WHAT YOU ARE ASKED TO DO ::
Present the following entries again, word for word and in full.

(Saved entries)
※

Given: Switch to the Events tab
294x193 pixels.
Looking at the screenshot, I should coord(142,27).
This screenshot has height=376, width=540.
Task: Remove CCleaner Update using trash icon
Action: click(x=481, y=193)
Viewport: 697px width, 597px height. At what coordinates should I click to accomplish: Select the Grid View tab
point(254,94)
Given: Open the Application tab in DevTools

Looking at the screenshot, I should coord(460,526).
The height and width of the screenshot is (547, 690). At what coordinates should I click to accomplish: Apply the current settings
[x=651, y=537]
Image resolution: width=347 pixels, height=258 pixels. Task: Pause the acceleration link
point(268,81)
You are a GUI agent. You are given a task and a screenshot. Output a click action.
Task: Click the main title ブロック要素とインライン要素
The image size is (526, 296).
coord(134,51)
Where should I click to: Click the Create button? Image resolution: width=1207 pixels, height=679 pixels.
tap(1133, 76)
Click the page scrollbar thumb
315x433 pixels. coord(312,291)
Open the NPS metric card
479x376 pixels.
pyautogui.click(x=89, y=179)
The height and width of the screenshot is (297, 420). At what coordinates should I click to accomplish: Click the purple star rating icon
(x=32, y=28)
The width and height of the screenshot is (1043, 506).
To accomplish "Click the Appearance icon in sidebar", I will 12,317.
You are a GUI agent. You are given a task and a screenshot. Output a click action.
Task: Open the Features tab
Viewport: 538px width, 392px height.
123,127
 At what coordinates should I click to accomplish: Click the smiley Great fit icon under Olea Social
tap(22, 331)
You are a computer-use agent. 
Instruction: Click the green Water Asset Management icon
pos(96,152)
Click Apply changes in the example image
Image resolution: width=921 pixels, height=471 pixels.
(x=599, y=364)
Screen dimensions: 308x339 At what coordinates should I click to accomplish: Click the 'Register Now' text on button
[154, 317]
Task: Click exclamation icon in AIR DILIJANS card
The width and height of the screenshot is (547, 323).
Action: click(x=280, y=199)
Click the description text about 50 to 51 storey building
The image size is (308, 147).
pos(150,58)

※

RESPONSE TO THIS TASK ::
Given: Switch to the Events tab
294x193 pixels.
Looking at the screenshot, I should coord(142,27).
This screenshot has height=376, width=540.
Task: Remove CCleaner Update using trash icon
Action: click(x=481, y=193)
Viewport: 697px width, 597px height. At what coordinates should I click to accomplish: Select the Grid View tab
point(254,94)
Given: Open the Application tab in DevTools

Looking at the screenshot, I should coord(460,526).
The height and width of the screenshot is (547, 690). At what coordinates should I click to accomplish: Apply the current settings
[x=651, y=537]
Image resolution: width=347 pixels, height=258 pixels. Task: Pause the acceleration link
point(268,81)
You are a GUI agent. You are given a task and a screenshot. Output a click action.
Task: Click the main title ブロック要素とインライン要素
The image size is (526, 296).
coord(134,51)
Where should I click to: Click the Create button? Image resolution: width=1207 pixels, height=679 pixels.
tap(1133, 76)
Click the page scrollbar thumb
315x433 pixels. coord(312,291)
Open the NPS metric card
479x376 pixels.
pyautogui.click(x=89, y=179)
The height and width of the screenshot is (297, 420). At what coordinates should I click to accomplish: Click the purple star rating icon
(x=32, y=28)
The width and height of the screenshot is (1043, 506).
To accomplish "Click the Appearance icon in sidebar", I will 12,317.
You are a GUI agent. You are given a task and a screenshot. Output a click action.
Task: Open the Features tab
Viewport: 538px width, 392px height.
123,127
 At what coordinates should I click to accomplish: Click the smiley Great fit icon under Olea Social
tap(22, 331)
You are a computer-use agent. 
Instruction: Click the green Water Asset Management icon
pos(96,152)
Click Apply changes in the example image
Image resolution: width=921 pixels, height=471 pixels.
(x=599, y=364)
Screen dimensions: 308x339 At what coordinates should I click to accomplish: Click the 'Register Now' text on button
[154, 317]
Task: Click exclamation icon in AIR DILIJANS card
The width and height of the screenshot is (547, 323).
Action: click(x=280, y=199)
Click the description text about 50 to 51 storey building
The image size is (308, 147).
pos(150,58)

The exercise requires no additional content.